Come As You Are

There is nothing more rare, nor more beautiful, than a woman being unapologetically herself; comfortable in her perfect imperfection. To me, that is the true essence of beauty.
— Dr. Steve Maraboli

To those of you who may not be aware, this week is National Eating Disorder Awareness Week, a huge nationwide effort to destigmatize eating disorders and clear up rampant misconceptions about the illness through collaborative advocacy work. This year, the theme for NEDAW is “Come As You Are,” highlighting the notion that everyone’s story is equally valid and important, and that when we enter the advocacy scene especially on social media, we shouldn’t feel pressured to portray ourselves in a particular light—instead, we should come as we are, not as we think we should be. Despite popular belief, there is no one single archetype for an eating disorder sufferer.
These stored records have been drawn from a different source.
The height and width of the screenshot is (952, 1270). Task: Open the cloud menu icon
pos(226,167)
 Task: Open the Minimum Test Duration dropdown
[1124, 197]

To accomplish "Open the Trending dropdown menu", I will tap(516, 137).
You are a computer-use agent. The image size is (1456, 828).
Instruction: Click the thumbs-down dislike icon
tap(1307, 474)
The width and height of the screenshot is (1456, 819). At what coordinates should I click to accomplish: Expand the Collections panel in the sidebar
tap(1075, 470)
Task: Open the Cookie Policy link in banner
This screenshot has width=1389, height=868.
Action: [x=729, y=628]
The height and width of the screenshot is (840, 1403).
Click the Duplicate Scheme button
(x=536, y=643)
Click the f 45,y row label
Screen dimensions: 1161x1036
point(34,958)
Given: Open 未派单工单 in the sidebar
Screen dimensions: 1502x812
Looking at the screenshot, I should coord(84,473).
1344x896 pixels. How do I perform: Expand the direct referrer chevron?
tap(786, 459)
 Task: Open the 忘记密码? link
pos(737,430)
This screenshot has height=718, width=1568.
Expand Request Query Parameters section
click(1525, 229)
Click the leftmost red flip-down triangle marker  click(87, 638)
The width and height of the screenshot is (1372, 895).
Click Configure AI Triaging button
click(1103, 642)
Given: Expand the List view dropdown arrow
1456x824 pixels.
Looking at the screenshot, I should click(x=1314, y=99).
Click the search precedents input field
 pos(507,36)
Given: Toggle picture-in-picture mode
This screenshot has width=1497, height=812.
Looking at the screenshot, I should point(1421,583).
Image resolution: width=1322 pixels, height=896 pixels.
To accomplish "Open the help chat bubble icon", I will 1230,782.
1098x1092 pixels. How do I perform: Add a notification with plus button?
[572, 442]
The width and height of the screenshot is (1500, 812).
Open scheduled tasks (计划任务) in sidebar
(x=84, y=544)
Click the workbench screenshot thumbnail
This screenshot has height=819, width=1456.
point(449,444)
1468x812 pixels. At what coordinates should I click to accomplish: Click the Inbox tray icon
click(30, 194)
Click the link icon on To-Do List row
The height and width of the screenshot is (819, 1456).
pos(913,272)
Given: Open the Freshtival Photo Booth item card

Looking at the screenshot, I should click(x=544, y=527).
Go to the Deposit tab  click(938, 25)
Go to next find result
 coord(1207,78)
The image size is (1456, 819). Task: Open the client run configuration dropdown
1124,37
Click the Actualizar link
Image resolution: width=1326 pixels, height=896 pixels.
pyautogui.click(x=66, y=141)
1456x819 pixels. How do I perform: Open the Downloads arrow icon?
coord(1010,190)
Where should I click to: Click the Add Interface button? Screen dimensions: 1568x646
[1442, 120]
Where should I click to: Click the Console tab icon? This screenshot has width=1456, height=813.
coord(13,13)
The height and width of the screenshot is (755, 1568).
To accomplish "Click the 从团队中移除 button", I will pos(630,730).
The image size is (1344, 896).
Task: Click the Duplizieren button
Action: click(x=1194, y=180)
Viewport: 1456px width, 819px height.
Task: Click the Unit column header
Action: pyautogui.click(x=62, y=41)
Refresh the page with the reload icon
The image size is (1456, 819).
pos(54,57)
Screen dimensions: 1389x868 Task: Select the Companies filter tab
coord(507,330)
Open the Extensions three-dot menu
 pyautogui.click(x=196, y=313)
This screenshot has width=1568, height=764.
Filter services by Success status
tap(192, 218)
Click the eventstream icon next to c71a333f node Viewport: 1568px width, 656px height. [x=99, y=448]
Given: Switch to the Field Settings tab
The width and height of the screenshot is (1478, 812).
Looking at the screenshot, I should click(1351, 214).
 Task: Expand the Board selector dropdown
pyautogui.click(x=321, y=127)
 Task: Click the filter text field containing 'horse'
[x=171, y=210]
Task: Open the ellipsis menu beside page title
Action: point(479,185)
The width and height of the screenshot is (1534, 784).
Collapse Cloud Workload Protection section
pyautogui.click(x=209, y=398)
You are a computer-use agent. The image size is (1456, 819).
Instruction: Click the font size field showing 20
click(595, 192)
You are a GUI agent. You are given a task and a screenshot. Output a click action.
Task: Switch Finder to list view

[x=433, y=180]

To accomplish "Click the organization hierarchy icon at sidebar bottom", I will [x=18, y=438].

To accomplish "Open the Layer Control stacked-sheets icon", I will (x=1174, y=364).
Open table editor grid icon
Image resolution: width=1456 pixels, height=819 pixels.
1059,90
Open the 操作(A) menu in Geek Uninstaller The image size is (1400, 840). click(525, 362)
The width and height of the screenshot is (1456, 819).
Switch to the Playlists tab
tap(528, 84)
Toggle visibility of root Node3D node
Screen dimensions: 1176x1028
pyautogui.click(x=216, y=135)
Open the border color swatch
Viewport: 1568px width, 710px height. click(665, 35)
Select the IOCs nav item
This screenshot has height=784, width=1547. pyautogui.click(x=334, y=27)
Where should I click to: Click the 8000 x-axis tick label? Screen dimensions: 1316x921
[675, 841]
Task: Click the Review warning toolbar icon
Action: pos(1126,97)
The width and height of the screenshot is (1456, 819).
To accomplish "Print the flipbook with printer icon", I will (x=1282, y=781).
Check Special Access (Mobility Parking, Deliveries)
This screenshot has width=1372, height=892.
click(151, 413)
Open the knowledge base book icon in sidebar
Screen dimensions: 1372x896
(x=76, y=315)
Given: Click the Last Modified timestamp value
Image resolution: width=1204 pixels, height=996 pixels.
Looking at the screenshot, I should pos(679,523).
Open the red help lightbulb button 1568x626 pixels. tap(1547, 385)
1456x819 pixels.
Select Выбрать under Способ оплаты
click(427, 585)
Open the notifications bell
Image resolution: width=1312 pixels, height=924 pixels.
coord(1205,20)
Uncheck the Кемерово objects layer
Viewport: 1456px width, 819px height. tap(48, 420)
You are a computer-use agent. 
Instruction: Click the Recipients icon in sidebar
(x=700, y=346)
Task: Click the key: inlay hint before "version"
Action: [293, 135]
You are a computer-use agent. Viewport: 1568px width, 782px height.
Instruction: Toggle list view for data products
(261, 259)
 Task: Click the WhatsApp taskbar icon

Picture someone with anorexia nervosa. More often than not, an image of a young, extremely thin, white girl will come to mind. For so long, the media has solely focused on this one singular image, but in reality, eating disorders do not discriminate; they affect people of all ages, of all genders, of all sexual orientations, of all ethnicities, and of all body types. Just because you don’t fit the stereotype that most people assume to be associated with an eating disorder does not make your pain or suffering any less real or difficult. This week, let’s all try to remember that we shouldn’t feel pressured to change who we are in order to legitimize our plight. As eating disorders are not limited to a specific subset of the population but instead encompass and embrace astonishing diversity, there is no need to adjust our stories to harmonize with the vision of who others think should and should not possess the illness. Now is the time to start empowering one another—to remind those out there that you can have anorexia AND a healthy BMI, that you can be a person of color AND face this testing battle, and that you can be a man AND have deep-rooted body image issues. For when we create an inclusive and welcoming community of fighters, we can help inspire others to speak up by showing them that they are not alone.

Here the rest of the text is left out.